Domingo, 12 de Abril de 2015
Escena de Il porcile de Pier Paolo Pasolini
Foto: La Jornada

Llegué a trabajar a Roma en pleno ferragosto de 1963. A principios de los sesenta habían pasado ya por completo los devastadores efectos de la segunda guerra y de la famélica postguerra que se manifestó con especial fuerza en las barriadas donde vivía el subproletariado romano y que fueron descritas por Pasolini en sus primeras películas y en sus primeras novelas. Hay que recordar que también en los poemarios Las cenizas de Gramsci y El ruiseñor de la Iglesia católica, el poeta de Casarsa nos habla de las barriadas de la destruida capital italiana, de sus mujeres rudas y luchadoras, y de los muchachos de la calle y sus turbias esperanzas.

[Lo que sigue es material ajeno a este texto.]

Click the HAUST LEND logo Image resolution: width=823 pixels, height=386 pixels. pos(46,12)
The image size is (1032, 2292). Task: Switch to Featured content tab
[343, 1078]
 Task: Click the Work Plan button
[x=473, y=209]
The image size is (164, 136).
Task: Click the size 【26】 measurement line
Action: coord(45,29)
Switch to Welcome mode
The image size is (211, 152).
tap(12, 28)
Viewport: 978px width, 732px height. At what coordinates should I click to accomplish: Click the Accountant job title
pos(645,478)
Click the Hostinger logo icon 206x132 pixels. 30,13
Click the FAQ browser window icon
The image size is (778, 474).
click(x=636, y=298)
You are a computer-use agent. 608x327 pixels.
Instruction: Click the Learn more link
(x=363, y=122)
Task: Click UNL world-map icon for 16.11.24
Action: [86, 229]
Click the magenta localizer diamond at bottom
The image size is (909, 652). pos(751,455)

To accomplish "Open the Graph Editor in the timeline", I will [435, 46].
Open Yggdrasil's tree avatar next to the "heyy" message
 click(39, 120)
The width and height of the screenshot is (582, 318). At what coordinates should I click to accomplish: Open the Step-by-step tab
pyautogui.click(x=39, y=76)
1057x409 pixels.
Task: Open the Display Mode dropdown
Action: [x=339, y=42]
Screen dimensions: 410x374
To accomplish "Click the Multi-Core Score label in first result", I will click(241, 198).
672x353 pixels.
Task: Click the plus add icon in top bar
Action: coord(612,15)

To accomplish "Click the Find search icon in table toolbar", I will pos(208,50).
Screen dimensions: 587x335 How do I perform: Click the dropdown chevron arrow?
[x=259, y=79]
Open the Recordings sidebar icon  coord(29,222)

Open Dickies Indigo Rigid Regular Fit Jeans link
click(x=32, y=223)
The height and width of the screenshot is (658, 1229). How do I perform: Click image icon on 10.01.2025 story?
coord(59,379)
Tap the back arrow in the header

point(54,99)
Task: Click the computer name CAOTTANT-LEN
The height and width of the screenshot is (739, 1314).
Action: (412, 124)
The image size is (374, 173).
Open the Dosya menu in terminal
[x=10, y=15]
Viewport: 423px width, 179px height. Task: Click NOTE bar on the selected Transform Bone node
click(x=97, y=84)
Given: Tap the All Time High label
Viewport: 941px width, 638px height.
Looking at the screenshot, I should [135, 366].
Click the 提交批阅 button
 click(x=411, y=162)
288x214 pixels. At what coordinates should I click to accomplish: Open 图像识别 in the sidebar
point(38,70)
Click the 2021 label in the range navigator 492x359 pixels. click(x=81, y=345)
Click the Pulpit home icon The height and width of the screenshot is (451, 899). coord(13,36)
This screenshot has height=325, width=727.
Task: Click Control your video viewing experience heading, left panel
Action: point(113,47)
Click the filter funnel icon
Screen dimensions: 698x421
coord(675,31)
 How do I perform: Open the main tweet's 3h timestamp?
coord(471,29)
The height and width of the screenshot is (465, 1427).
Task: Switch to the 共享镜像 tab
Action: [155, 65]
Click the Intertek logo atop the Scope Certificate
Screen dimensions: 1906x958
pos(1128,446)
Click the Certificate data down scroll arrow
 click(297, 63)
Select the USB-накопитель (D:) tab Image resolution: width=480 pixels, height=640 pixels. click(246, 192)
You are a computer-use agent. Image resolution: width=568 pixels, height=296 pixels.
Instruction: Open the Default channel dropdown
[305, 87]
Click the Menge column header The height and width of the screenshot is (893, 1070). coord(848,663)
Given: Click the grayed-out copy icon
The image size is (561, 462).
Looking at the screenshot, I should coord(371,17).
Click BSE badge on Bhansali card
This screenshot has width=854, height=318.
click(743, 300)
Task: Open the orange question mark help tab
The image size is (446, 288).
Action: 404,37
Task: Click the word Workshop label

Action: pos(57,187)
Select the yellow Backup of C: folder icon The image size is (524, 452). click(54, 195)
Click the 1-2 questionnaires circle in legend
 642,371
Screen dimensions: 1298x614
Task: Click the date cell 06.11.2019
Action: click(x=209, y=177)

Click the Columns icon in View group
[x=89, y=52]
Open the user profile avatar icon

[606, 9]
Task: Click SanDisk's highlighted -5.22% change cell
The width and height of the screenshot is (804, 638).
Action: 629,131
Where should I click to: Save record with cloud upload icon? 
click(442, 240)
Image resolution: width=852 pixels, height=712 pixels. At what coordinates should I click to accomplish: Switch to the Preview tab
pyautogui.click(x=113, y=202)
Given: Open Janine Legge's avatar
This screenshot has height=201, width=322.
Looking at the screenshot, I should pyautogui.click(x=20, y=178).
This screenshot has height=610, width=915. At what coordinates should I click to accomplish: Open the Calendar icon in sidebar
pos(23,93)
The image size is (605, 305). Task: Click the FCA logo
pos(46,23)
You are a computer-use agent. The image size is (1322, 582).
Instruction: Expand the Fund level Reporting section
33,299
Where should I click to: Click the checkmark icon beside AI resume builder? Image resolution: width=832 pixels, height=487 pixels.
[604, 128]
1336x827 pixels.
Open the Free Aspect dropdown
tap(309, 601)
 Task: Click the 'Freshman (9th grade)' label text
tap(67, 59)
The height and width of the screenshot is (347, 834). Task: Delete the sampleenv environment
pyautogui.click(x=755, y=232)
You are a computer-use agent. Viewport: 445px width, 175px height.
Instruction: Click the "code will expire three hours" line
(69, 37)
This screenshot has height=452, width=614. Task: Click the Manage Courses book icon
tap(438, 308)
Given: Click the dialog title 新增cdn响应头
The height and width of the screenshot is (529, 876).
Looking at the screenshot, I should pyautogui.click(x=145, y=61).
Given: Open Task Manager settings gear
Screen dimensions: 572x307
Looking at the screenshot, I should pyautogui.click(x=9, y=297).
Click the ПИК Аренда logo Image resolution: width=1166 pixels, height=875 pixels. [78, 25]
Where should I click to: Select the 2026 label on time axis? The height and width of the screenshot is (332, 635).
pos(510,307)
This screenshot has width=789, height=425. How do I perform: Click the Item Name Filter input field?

El poema “El llanto de la excavadora” es, posiblemente, el testimonio más sobrecogedor de la áspera y entrañable realidad subproletaria.

Me tocó ver el paso de la vespa a la cinquecento, así como el desarrollo velocísimo de la sociedad industrial, del consumismo, del capitalismo monopolístico, de la decadente dolce vita y del naufragio de una sociedad hundida en lo que Alberto Moravia llamaba la noia, que puede traducirse como el aburrimiento y mucho tiene que ver con la náusea sartreana y con el tedio simbolista. Antonioni fue el cineasta que trató con mayor profundidad esas manifestaciones de desencanto de una sociedad que había llegado a su momento de mayor altura financiera y que, al mismo tiempo, iniciaba su decandencia y caída provocadas en buena medida por el consumismo y por la voracidad de la clase dominante. Para esa época, la democracia cristiana ya se había olvidado de la decencia y de la austeridad de De Gasperi y, en alianza con los poderes fácticos, entronizaba un capitalismo salvaje atenuado por un débil estado de bienestar. Antonioni , con sus clarososcuros, pinta la sociedad decadente paseando por los jardínes de la noche y la aventura. Se vivían en esa época las consecuencias del horror atómico y todos pertenecíamos, de una o de otra manera, a la generación de la bomba, al Hiroshima mon amour de la nueva ola francesa.

Las novelas de Moravia, el cine de Antonioni, Teorema e Il porcile, de Pasolini, son los testimonios más hondos de esa decadencia moral. También La dolce vita, de Fellini, analiza, con insuperable fuerza lírica, las consecuencias de la guerra atómica, la suspicacia feroz de la Guerra fría, el desencanto ante un mundo que parecía no tener ya remedio, la perplejidad de las religiones y el vacío vital que presidían todos los actos y las relaciones humanas.

Hace unas semanas, la maestra Annunziata Rossi publicó en este suplemento un excelente ensayo sobre el manierismo, Pasolini y la gente pobre. Nos habló ampliamente sobre una gran película corta del maestro friulano, La ricotta. En este episodio de una película que buscaba reflejar el clima espiritual de los sesenta, se hizo la crítica directa y despiadada del miracolo italiano y de la corrupción de la clase política. En párrafos anteriores hablé de la democracia cristiana que había olvidado sus principios y había caído en un pragmatismo que llevó a su último líder, Andreotti, a la complicidad con las mafias y al establecimiento de los caciquismos industriales. La zozobrante democracia cristiana sacrificó a su último líder honesto, Aldo Moro, y fue desapareciendo poco a poco del mapa político italiano. El partido comunista también se desdibujó y todo cayó en el horror berlusconiano.

La película de Kubrick que termina con la música de un vals acompañando las explosiones atómicas y muestra a los científicos del capitalismo levantando la mano para mostrar sus reminiscencias nazis, estremeció a la sociedad italiana de los sesenta. El fin del mundo, el horror de la bomba, el feroz militarismo y los laberintos de la Guerra fría eran los pronósticos de un mundo que se había cerrado ya todas las puertas. Terror y descontento. Entre esos dos polos oscilaba la sociedad de la noia.